*** Opening Exercise inputs ***

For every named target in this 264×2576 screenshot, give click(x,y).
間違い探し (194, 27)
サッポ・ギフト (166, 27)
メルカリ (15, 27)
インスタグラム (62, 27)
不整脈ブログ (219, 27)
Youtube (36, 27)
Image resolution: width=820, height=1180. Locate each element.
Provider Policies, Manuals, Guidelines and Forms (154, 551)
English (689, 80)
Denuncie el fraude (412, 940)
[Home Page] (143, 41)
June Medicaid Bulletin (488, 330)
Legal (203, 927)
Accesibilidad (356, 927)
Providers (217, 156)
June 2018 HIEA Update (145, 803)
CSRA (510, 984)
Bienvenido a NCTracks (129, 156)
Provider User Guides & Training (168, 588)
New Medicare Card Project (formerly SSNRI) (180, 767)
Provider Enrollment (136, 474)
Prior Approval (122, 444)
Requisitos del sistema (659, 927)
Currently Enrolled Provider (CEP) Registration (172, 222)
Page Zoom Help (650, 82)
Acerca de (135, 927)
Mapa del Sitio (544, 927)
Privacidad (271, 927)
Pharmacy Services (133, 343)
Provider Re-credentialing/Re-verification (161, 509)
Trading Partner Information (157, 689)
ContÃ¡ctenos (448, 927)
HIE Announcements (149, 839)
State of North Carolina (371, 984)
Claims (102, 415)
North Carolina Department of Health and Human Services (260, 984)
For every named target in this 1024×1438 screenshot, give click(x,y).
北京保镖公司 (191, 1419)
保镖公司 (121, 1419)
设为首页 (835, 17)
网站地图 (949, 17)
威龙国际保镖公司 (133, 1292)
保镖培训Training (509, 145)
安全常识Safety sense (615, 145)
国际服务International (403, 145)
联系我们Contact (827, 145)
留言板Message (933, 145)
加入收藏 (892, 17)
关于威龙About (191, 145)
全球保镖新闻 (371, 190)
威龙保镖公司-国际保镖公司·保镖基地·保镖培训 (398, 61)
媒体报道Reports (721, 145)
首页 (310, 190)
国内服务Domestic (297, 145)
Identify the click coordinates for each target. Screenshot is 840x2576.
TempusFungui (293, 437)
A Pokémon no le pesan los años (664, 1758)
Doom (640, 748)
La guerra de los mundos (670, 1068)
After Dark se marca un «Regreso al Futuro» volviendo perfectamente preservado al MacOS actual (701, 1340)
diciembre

*** Closing Exercise inputs ***

Brief: For the entries above, give only the number of lines that contain the word "each".

Output of the exercise: 2